• **SET EXERCISE**
Swap "waffle" for "grid" in the lines starting with the line with "Where should I" and going on through the line with "coord(779,276)", and give only those lines back with everything else unchanged. Leave the pictures out.

• **DATA SHOWN**
▼

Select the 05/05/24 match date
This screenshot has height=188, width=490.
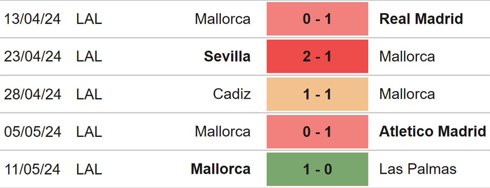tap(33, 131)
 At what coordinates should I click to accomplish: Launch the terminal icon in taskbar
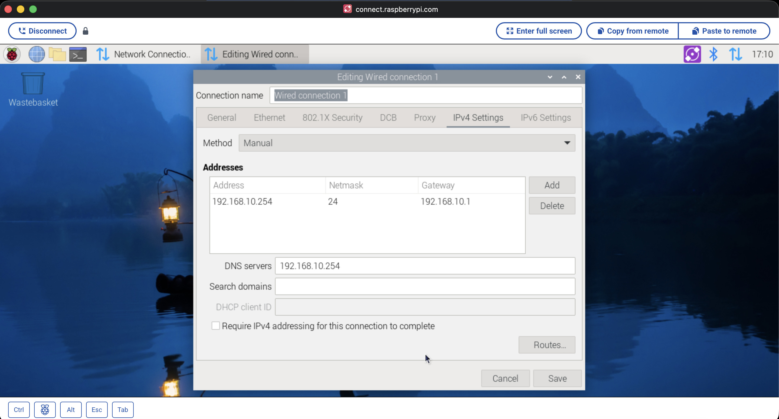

▲
▼

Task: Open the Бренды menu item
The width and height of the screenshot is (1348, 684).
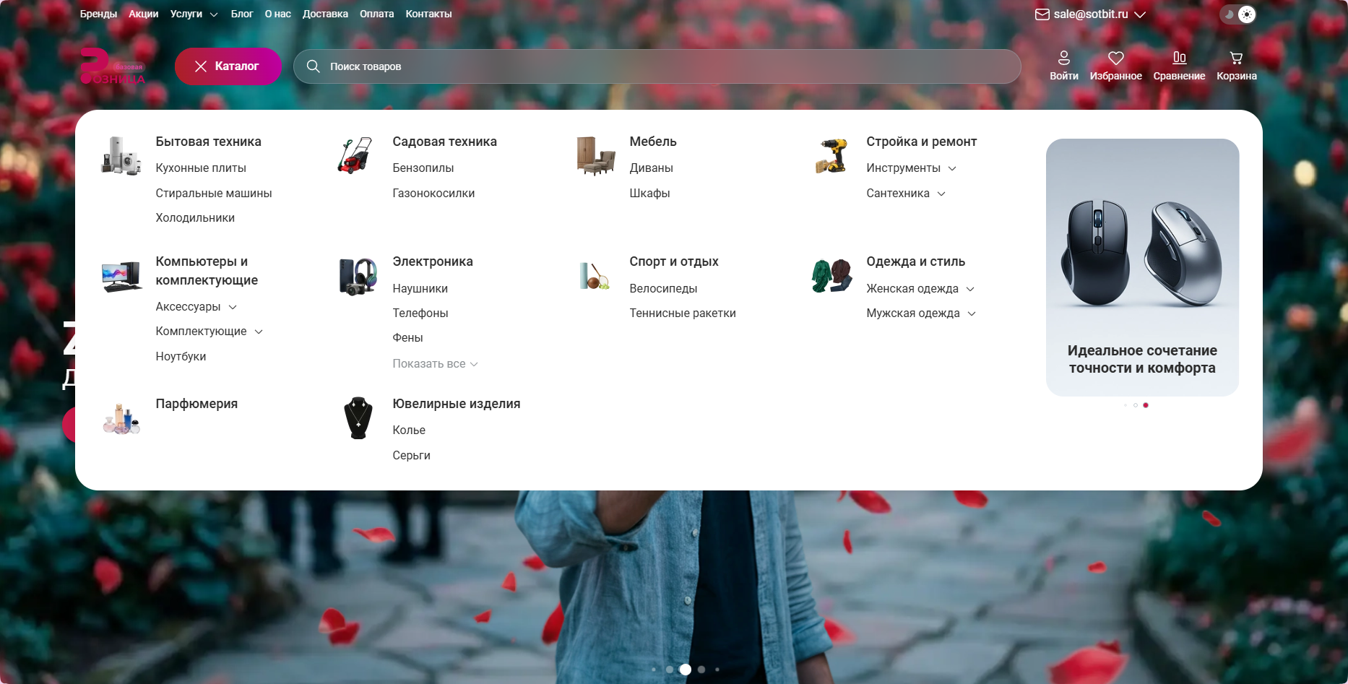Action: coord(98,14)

▲
▼

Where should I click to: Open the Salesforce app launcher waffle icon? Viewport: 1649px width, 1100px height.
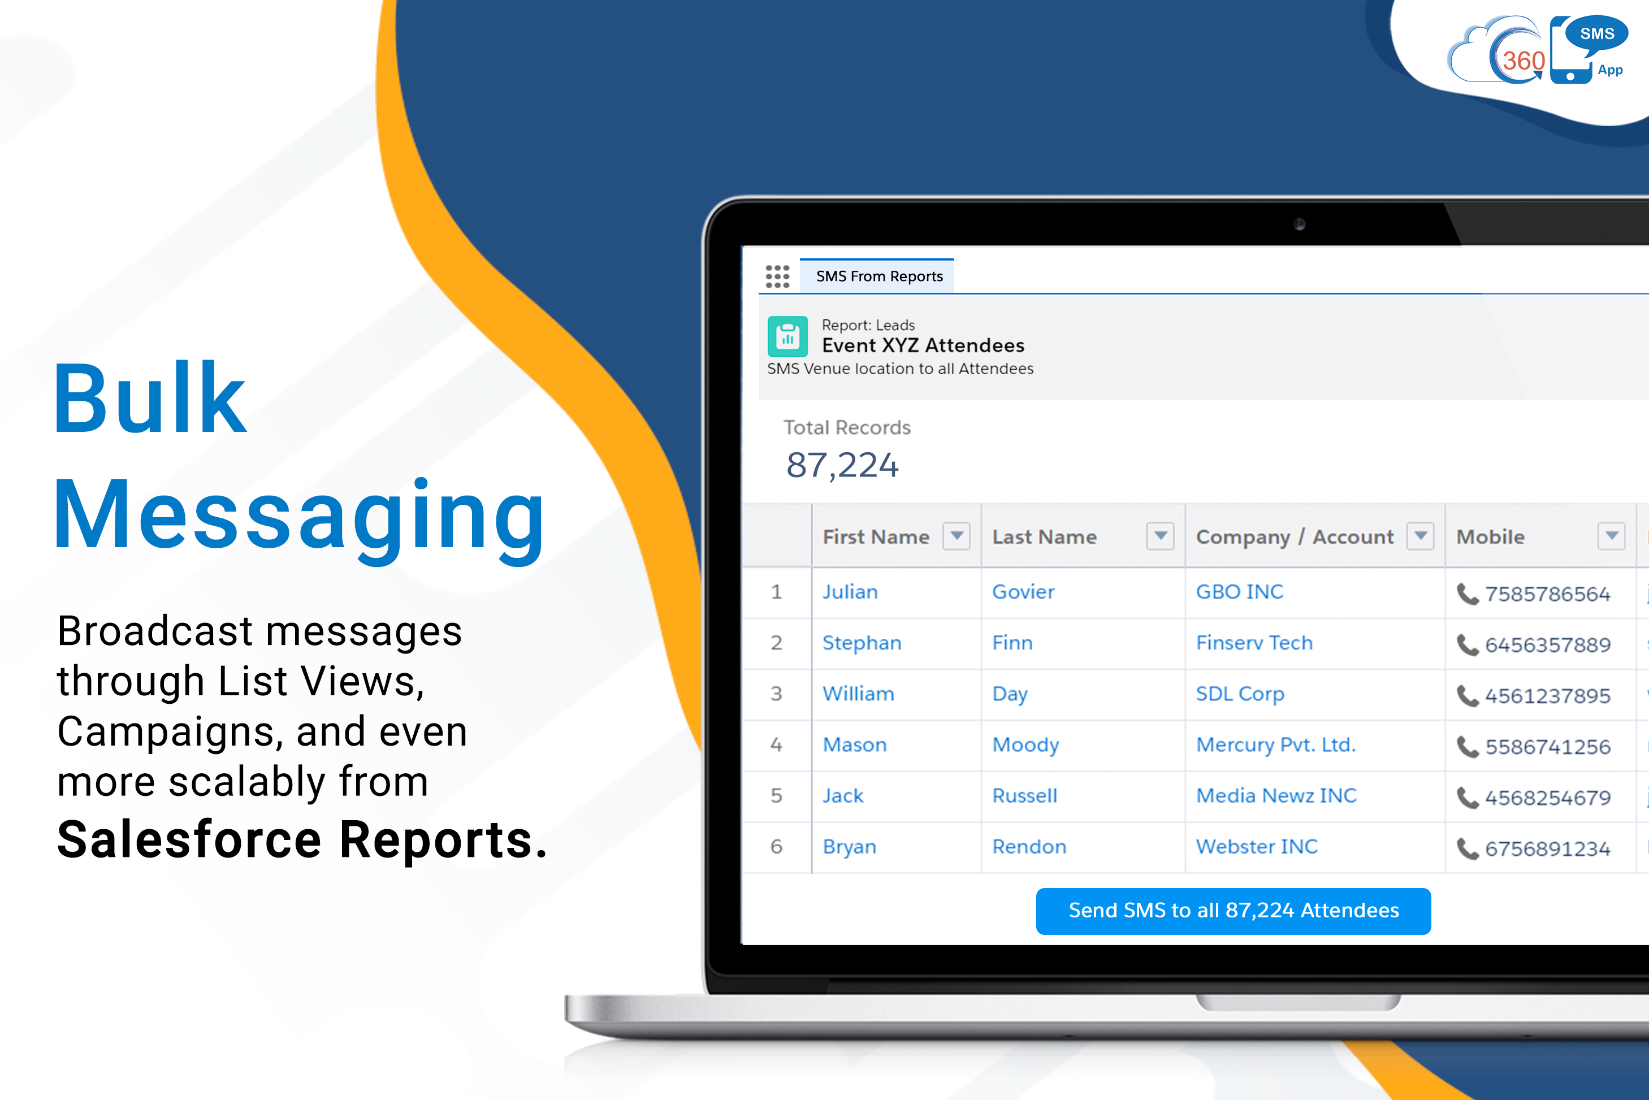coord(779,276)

▲

• **COMPLETE ANSWER**
Where should I click to: Open the Salesforce app launcher grid icon? Viewport: 1649px width, 1100px height.
coord(779,276)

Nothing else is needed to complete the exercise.